BEGIN

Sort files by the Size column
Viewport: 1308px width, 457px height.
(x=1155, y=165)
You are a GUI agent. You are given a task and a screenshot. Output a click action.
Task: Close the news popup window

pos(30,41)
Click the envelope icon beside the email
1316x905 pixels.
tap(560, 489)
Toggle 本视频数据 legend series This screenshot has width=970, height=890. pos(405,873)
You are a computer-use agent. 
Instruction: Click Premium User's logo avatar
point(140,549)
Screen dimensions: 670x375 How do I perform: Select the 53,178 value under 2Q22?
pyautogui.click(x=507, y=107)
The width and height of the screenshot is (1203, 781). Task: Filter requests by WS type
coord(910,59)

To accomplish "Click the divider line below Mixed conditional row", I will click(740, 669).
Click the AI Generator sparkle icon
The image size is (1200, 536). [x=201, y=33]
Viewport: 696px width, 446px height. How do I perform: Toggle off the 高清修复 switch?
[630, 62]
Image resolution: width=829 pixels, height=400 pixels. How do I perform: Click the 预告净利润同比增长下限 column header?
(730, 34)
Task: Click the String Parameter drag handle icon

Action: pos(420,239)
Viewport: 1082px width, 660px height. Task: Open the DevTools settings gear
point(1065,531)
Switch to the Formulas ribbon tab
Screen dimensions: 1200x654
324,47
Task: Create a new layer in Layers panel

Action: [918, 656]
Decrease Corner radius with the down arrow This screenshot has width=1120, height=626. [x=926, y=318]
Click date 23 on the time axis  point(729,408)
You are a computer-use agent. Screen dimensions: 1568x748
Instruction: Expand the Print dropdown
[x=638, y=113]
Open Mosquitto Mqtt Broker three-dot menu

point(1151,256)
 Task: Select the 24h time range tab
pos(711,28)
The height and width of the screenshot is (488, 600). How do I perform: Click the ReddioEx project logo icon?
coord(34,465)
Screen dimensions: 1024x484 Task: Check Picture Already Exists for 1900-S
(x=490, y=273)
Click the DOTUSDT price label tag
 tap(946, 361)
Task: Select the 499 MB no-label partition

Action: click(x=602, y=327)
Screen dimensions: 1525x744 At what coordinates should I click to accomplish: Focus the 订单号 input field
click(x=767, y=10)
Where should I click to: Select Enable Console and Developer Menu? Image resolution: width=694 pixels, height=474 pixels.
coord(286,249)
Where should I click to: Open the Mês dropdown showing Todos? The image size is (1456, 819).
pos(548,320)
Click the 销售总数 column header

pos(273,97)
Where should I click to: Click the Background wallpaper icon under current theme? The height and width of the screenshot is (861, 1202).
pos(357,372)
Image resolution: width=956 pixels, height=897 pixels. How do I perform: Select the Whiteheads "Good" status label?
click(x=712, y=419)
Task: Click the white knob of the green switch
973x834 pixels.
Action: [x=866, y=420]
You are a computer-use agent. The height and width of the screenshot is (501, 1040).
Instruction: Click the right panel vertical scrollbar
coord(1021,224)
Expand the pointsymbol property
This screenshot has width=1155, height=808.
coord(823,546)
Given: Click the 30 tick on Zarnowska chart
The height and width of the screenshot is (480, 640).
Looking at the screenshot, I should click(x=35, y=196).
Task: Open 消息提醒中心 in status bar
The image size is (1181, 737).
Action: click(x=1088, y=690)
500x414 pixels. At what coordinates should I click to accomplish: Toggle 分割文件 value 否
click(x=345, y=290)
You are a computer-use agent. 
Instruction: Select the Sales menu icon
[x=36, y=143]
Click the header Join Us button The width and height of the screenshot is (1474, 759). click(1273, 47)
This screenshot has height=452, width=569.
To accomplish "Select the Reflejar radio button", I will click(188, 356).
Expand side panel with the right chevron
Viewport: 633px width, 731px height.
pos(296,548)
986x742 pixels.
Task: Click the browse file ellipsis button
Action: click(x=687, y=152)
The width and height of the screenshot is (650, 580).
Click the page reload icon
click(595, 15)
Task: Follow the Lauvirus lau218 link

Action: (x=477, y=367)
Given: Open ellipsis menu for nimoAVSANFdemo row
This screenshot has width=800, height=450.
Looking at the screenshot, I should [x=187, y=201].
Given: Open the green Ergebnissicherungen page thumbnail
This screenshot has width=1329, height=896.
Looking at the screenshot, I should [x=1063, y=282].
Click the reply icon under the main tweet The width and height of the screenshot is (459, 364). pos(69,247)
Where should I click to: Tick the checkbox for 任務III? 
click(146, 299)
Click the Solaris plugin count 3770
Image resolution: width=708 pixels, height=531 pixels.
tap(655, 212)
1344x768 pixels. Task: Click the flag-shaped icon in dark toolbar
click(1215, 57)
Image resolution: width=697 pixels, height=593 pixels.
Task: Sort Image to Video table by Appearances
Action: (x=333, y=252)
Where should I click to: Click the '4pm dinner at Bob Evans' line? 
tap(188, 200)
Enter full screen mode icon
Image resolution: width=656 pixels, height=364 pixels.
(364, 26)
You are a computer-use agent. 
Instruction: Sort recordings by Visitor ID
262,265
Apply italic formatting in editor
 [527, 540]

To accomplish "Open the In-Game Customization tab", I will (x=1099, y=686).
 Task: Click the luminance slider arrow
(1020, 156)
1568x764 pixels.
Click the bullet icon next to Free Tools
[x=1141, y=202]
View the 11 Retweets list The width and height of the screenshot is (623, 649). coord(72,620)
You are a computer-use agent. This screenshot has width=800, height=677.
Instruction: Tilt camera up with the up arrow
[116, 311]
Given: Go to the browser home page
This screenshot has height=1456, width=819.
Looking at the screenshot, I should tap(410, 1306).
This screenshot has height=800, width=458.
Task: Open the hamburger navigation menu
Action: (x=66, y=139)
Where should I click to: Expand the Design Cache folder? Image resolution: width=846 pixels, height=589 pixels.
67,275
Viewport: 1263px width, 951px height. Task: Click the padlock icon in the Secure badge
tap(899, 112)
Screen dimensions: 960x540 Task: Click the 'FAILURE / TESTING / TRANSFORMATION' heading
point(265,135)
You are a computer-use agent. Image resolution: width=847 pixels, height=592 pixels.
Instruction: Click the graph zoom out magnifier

END

Repeat the records, every one of them, without any deviation.

• Written answer:
Sort files by the Size column
Viewport: 1308px width, 457px height.
(x=1155, y=165)
You are a GUI agent. You are given a task and a screenshot. Output a click action.
Task: Close the news popup window

pos(30,41)
Click the envelope icon beside the email
1316x905 pixels.
tap(560, 489)
Toggle 本视频数据 legend series This screenshot has width=970, height=890. pos(405,873)
You are a computer-use agent. 
Instruction: Click Premium User's logo avatar
point(140,549)
Screen dimensions: 670x375 How do I perform: Select the 53,178 value under 2Q22?
pyautogui.click(x=507, y=107)
The width and height of the screenshot is (1203, 781). Task: Filter requests by WS type
coord(910,59)

To accomplish "Click the divider line below Mixed conditional row", I will click(740, 669).
Click the AI Generator sparkle icon
The image size is (1200, 536). [x=201, y=33]
Viewport: 696px width, 446px height. How do I perform: Toggle off the 高清修复 switch?
[630, 62]
Image resolution: width=829 pixels, height=400 pixels. How do I perform: Click the 预告净利润同比增长下限 column header?
(730, 34)
Task: Click the String Parameter drag handle icon

Action: pos(420,239)
Viewport: 1082px width, 660px height. Task: Open the DevTools settings gear
point(1065,531)
Switch to the Formulas ribbon tab
Screen dimensions: 1200x654
324,47
Task: Create a new layer in Layers panel

Action: [918, 656]
Decrease Corner radius with the down arrow This screenshot has width=1120, height=626. [x=926, y=318]
Click date 23 on the time axis  point(729,408)
You are a computer-use agent. Screen dimensions: 1568x748
Instruction: Expand the Print dropdown
[x=638, y=113]
Open Mosquitto Mqtt Broker three-dot menu

point(1151,256)
 Task: Select the 24h time range tab
pos(711,28)
The height and width of the screenshot is (488, 600). How do I perform: Click the ReddioEx project logo icon?
coord(34,465)
Screen dimensions: 1024x484 Task: Check Picture Already Exists for 1900-S
(x=490, y=273)
Click the DOTUSDT price label tag
 tap(946, 361)
Task: Select the 499 MB no-label partition

Action: click(x=602, y=327)
Screen dimensions: 1525x744 At what coordinates should I click to accomplish: Focus the 订单号 input field
click(x=767, y=10)
Where should I click to: Select Enable Console and Developer Menu? Image resolution: width=694 pixels, height=474 pixels.
coord(286,249)
Where should I click to: Open the Mês dropdown showing Todos? The image size is (1456, 819).
pos(548,320)
Click the 销售总数 column header

pos(273,97)
Where should I click to: Click the Background wallpaper icon under current theme? The height and width of the screenshot is (861, 1202).
pos(357,372)
Image resolution: width=956 pixels, height=897 pixels. How do I perform: Select the Whiteheads "Good" status label?
click(x=712, y=419)
Task: Click the white knob of the green switch
973x834 pixels.
Action: [x=866, y=420]
You are a computer-use agent. The height and width of the screenshot is (501, 1040).
Instruction: Click the right panel vertical scrollbar
coord(1021,224)
Expand the pointsymbol property
This screenshot has width=1155, height=808.
coord(823,546)
Given: Click the 30 tick on Zarnowska chart
The height and width of the screenshot is (480, 640).
Looking at the screenshot, I should click(x=35, y=196).
Task: Open 消息提醒中心 in status bar
The image size is (1181, 737).
Action: click(x=1088, y=690)
500x414 pixels. At what coordinates should I click to accomplish: Toggle 分割文件 value 否
click(x=345, y=290)
You are a computer-use agent. 
Instruction: Select the Sales menu icon
[x=36, y=143]
Click the header Join Us button The width and height of the screenshot is (1474, 759). click(1273, 47)
This screenshot has height=452, width=569.
To accomplish "Select the Reflejar radio button", I will click(188, 356).
Expand side panel with the right chevron
Viewport: 633px width, 731px height.
pos(296,548)
986x742 pixels.
Task: Click the browse file ellipsis button
Action: click(x=687, y=152)
The width and height of the screenshot is (650, 580).
Click the page reload icon
click(595, 15)
Task: Follow the Lauvirus lau218 link

Action: (x=477, y=367)
Given: Open ellipsis menu for nimoAVSANFdemo row
This screenshot has width=800, height=450.
Looking at the screenshot, I should [x=187, y=201].
Given: Open the green Ergebnissicherungen page thumbnail
This screenshot has width=1329, height=896.
Looking at the screenshot, I should [x=1063, y=282].
Click the reply icon under the main tweet The width and height of the screenshot is (459, 364). pos(69,247)
Where should I click to: Tick the checkbox for 任務III? 
click(146, 299)
Click the Solaris plugin count 3770
Image resolution: width=708 pixels, height=531 pixels.
tap(655, 212)
1344x768 pixels. Task: Click the flag-shaped icon in dark toolbar
click(1215, 57)
Image resolution: width=697 pixels, height=593 pixels.
Task: Sort Image to Video table by Appearances
Action: (x=333, y=252)
Where should I click to: Click the '4pm dinner at Bob Evans' line? 
tap(188, 200)
Enter full screen mode icon
Image resolution: width=656 pixels, height=364 pixels.
(364, 26)
You are a computer-use agent. 
Instruction: Sort recordings by Visitor ID
262,265
Apply italic formatting in editor
 [527, 540]

To accomplish "Open the In-Game Customization tab", I will (x=1099, y=686).
 Task: Click the luminance slider arrow
(1020, 156)
1568x764 pixels.
Click the bullet icon next to Free Tools
[x=1141, y=202]
View the 11 Retweets list The width and height of the screenshot is (623, 649). coord(72,620)
You are a computer-use agent. This screenshot has width=800, height=677.
Instruction: Tilt camera up with the up arrow
[116, 311]
Given: Go to the browser home page
This screenshot has height=1456, width=819.
Looking at the screenshot, I should tap(410, 1306).
This screenshot has height=800, width=458.
Task: Open the hamburger navigation menu
Action: (x=66, y=139)
Where should I click to: Expand the Design Cache folder? Image resolution: width=846 pixels, height=589 pixels.
67,275
Viewport: 1263px width, 951px height. Task: Click the padlock icon in the Secure badge
tap(899, 112)
Screen dimensions: 960x540 Task: Click the 'FAILURE / TESTING / TRANSFORMATION' heading
point(265,135)
You are a computer-use agent. Image resolution: width=847 pixels, height=592 pixels.
Instruction: Click the graph zoom out magnifier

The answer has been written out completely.